Warm climate eras tended toward lots of rain. With the higher rates of evaporation and the huge amounts of moisture in the atmosphere, the rain, drain, and evaporation cycle was constant. With warmer oceans overall, storm system after storm system would develop.
With the effects of the massive amount of ash and nuclear created dust that had entered the atmosphere, that would take years to eventually settle, temperature drops were worldwide. Less so in the southern hemisphere, though even there many more nukes had been used than most scenarios had foreseen. And many had been tectonic plate attacks, activating many volcanoes. The southern hemisphere, though with slightly clearer skies, still had significant temperature drops.
Instead of the world going into another little ice age, the nuclear reactions that were still going on under the oceans and seas in several places continued to pour heat into the system in isolated spots. These were creating huge storm systems one after the other, carrying large amounts of moisture, counter to the general cold era climatic trend.
Normally, when a reactor lost its cooling system, it would quickly go critical, usually blowing the reaction vessel apart by steam explosions, which scattered the reactive material and therefore stopped the reaction.
In the cases of the nuclear powered ships and submarines that had gone down more or less intact, the cooling system had failed, of course. However, a more than suitable one was immediately available. The ocean or sea itself. The nuclear fire continued to burn, moderated and cooled by the salt water surrounding it.
A few of the reactors that went down still operating were nearing the time when fuel would need to be replenished. Most had anywhere from five to ten years of fuel remaining, under ordinary operating conditions.
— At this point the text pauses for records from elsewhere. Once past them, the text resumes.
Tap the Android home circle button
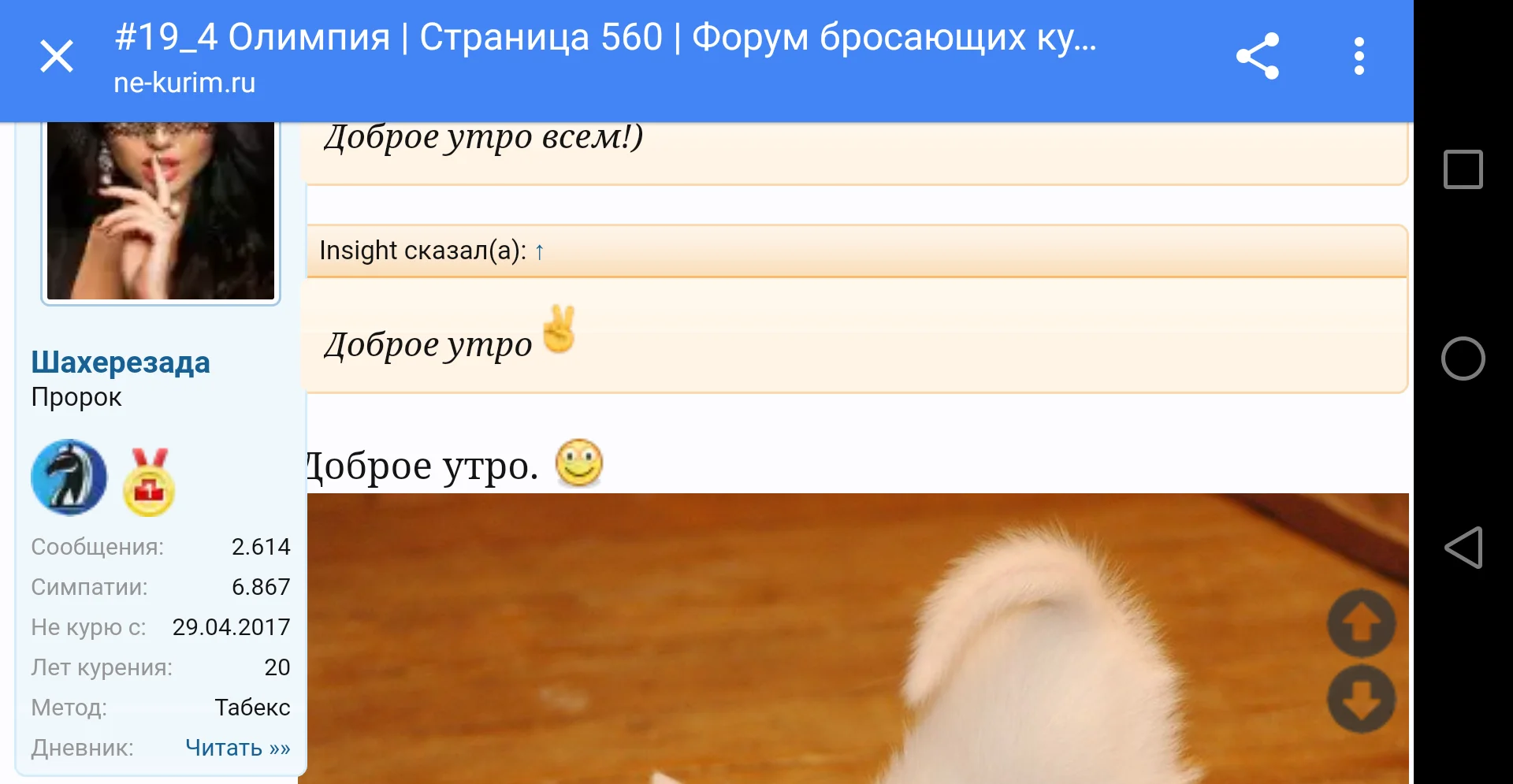The image size is (1513, 784). click(1463, 359)
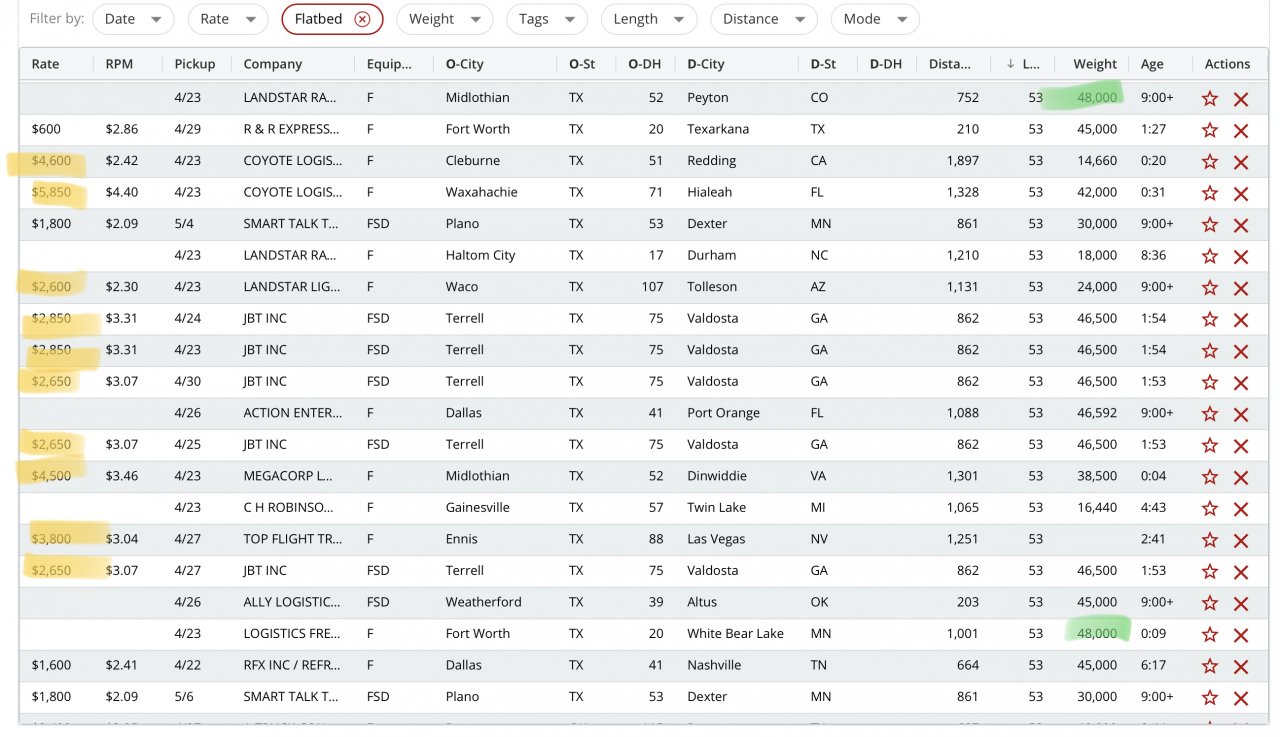
Task: Open the Distance filter dropdown
Action: coord(763,19)
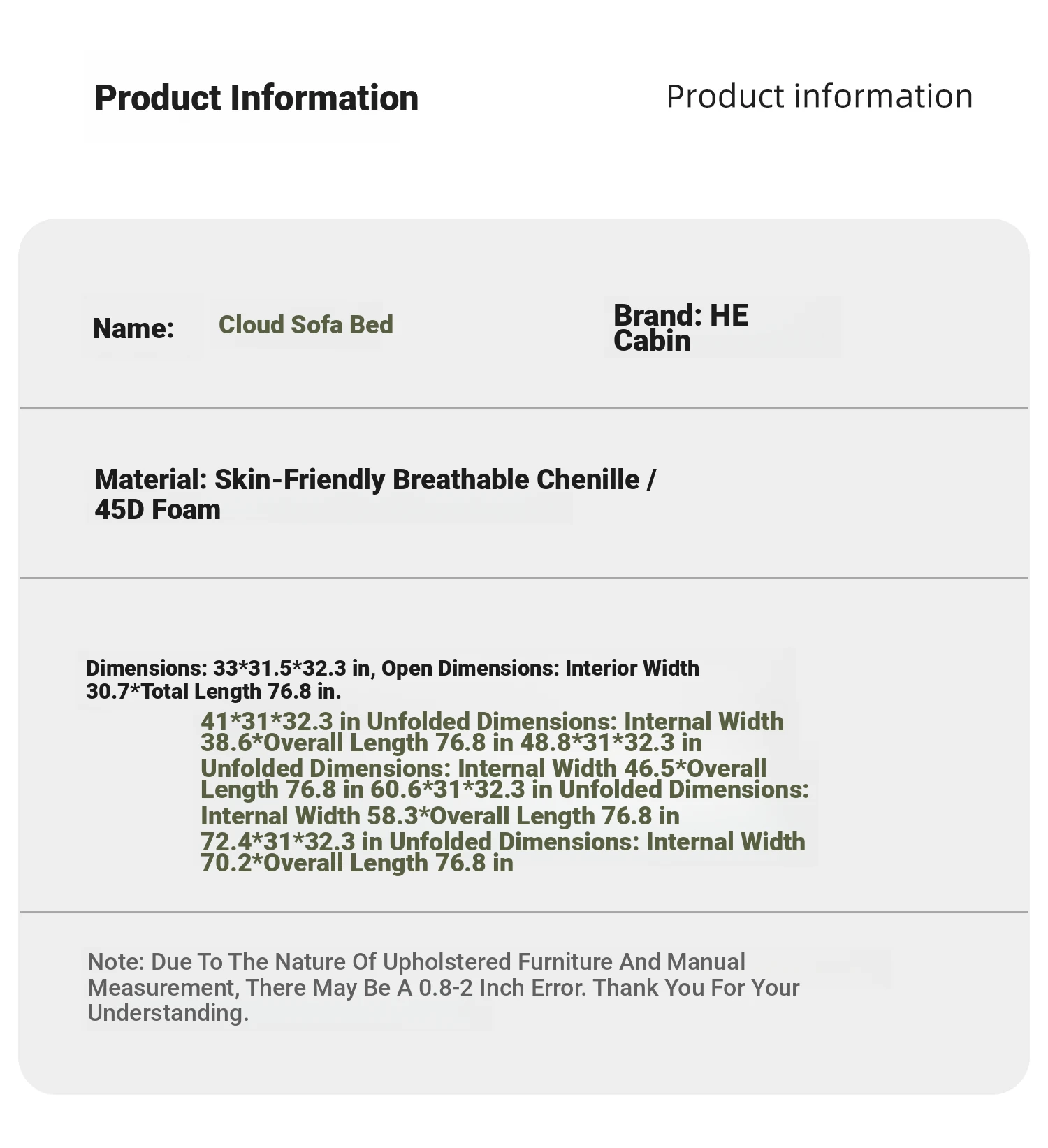Image resolution: width=1048 pixels, height=1148 pixels.
Task: Click the Dimensions: 33*31.5*32.3 in line
Action: coord(393,668)
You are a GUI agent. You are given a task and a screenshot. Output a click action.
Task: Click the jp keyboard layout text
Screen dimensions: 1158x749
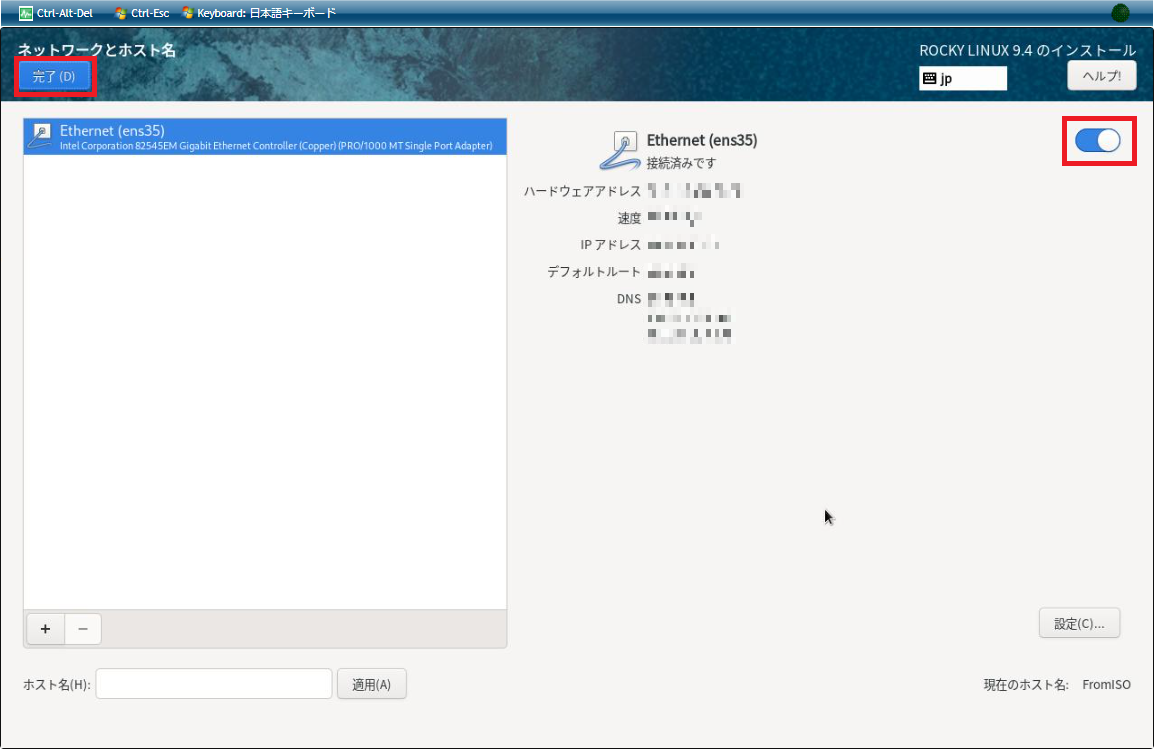click(x=947, y=78)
The reactors, controlled only at the level they were in when the sinking happened, and moderated by the seawater, would probably run for considerably less time as the sea took its toll on the equipment. In any case, it appeared that the particular distorted climate that the war and nature together had created would exist for at least another three to five years.
After that, nature would take its course. What that would be; only time would tell. For the moment, Percy’s and Tom’s concerns were planting, tending, and harvesting crops during the shorter growing seasons the current climate was producing. Tom was able to get some help from the Iowa state government, and the federal government. State governments, as well as the Federal government, were much changed, but still in place and beginning to offer real help again.
People were willing, for the most part, to pay their taxes, since they were payable with other than money, of which people had very little. Gold and silver were circulating again, but much of the trade that was going on was still for tangibles. With the government accepting them to provide much of the support required to do their work, the work was getting done. The economy was still running on a value base; gold and silver; but much of the actual transfers were in goods, products, and services, though valued on the gold and silver standard.
One of the highest priorities was the housing and feeding of the remaining population. So farmers got as much help as could be. With much of his reserves still intact, Percy traded most of the assistance offered to him to the few other farms still in a semblance of operating condition, including Tom’s in-town efforts.
As the town had done, county, state, and the federal governments took possession of property not legally claimed by anyone. They were honoring deals and trades, such as those Percy had entered in to with the former legal owners. Those simply claiming property because it was abandoned lost it to an appropriate government entity.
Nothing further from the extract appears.